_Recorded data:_
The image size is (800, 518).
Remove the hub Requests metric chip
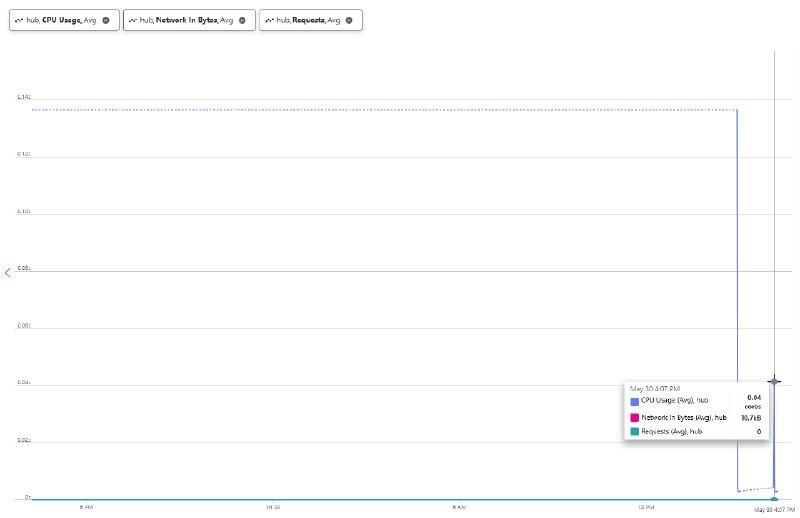[349, 20]
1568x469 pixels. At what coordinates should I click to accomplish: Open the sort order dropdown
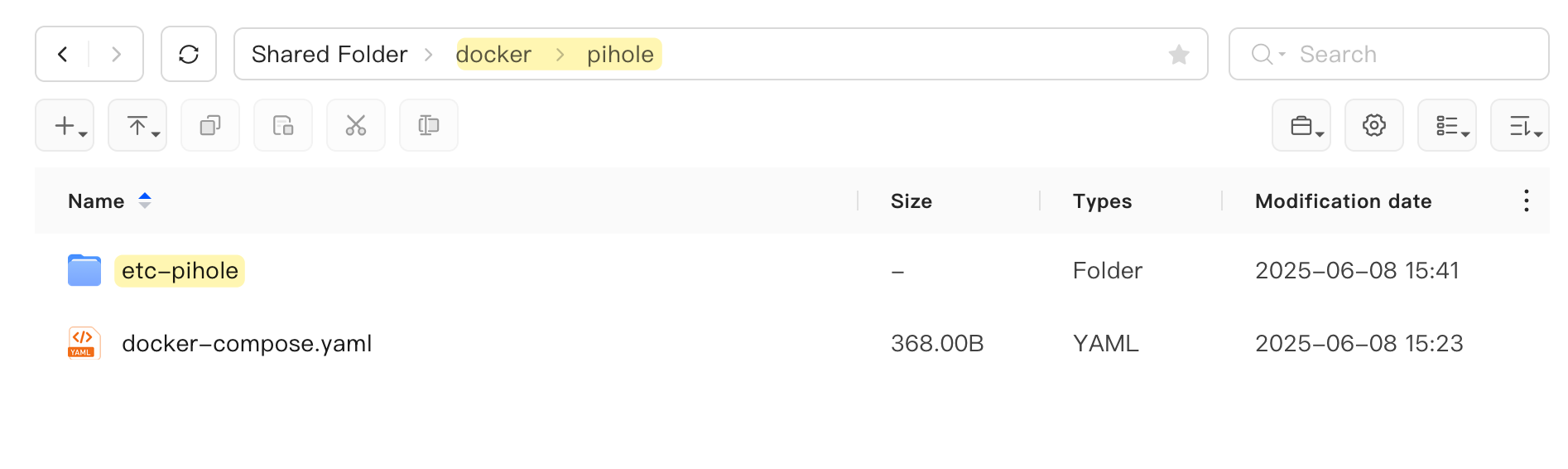click(x=1520, y=126)
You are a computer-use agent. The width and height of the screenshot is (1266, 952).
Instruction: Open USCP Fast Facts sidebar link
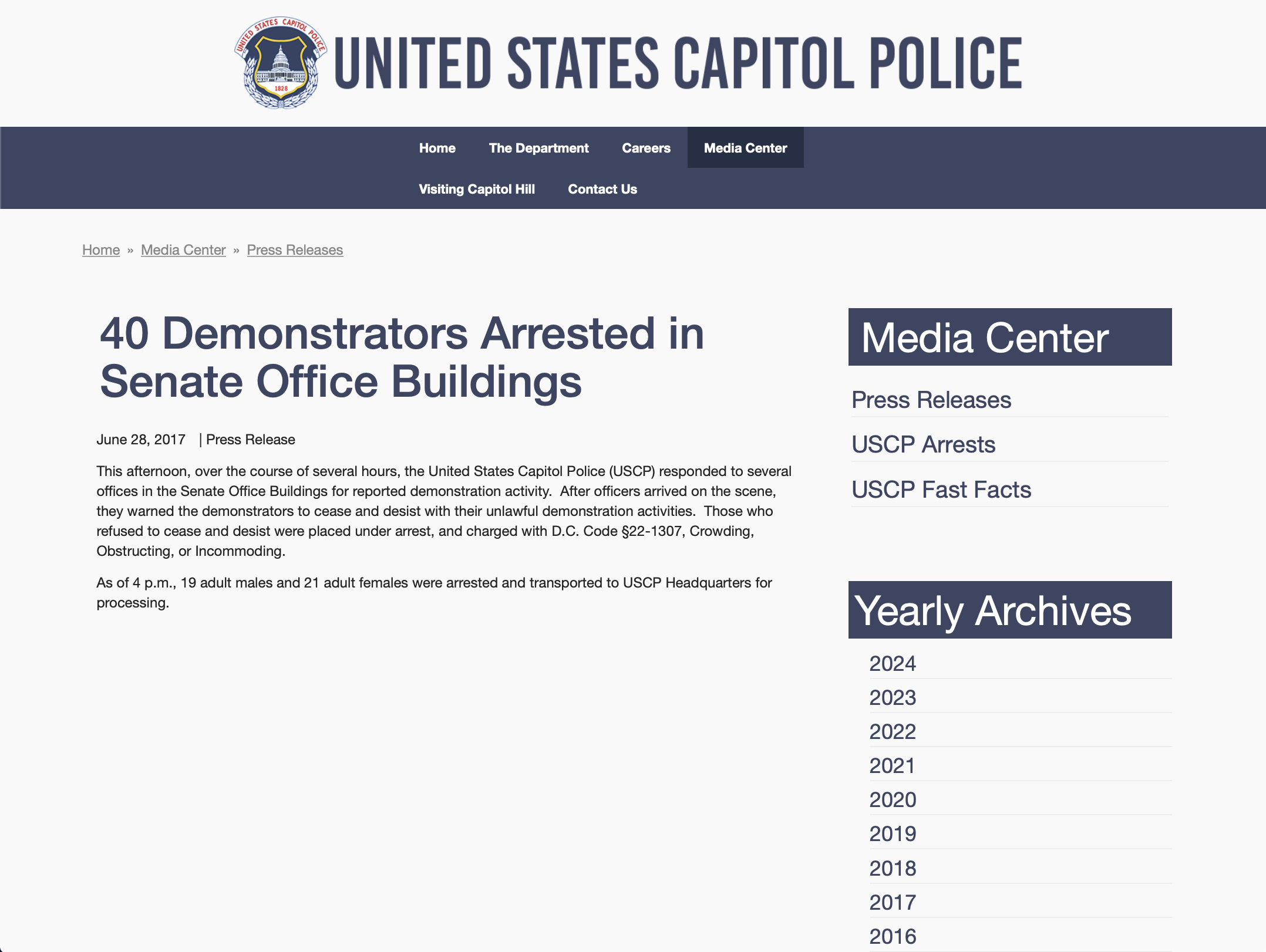941,490

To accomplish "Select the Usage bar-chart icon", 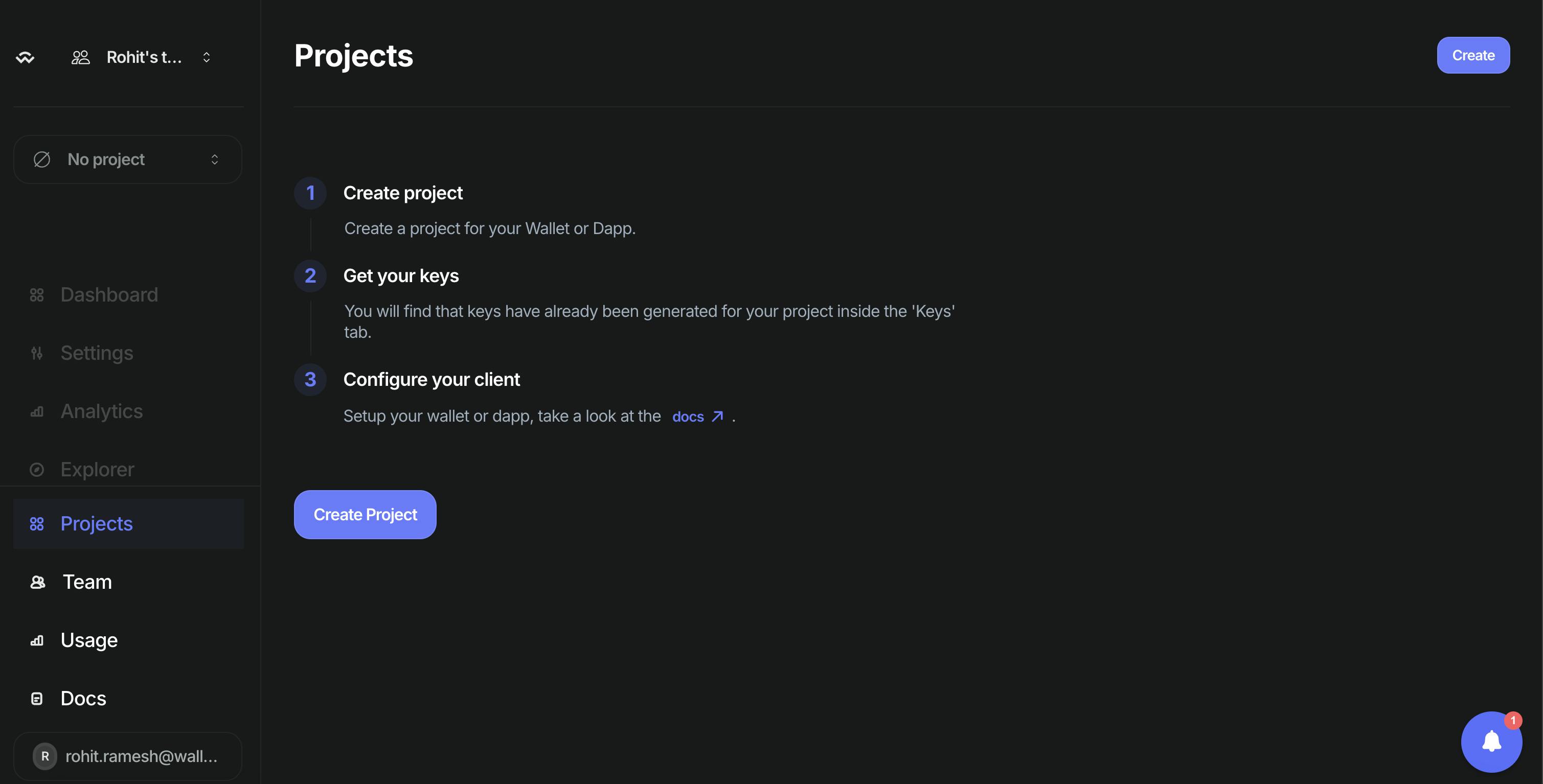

_Instructions to follow:_ Give back word for word the lines from the one containing "Instruction: Open USCP" through the final line of the data above. Pictures are to be left out.

_Reply:_
Instruction: Open USCP Fast Facts sidebar link
941,490

To accomplish "Select the Usage bar-chart icon", 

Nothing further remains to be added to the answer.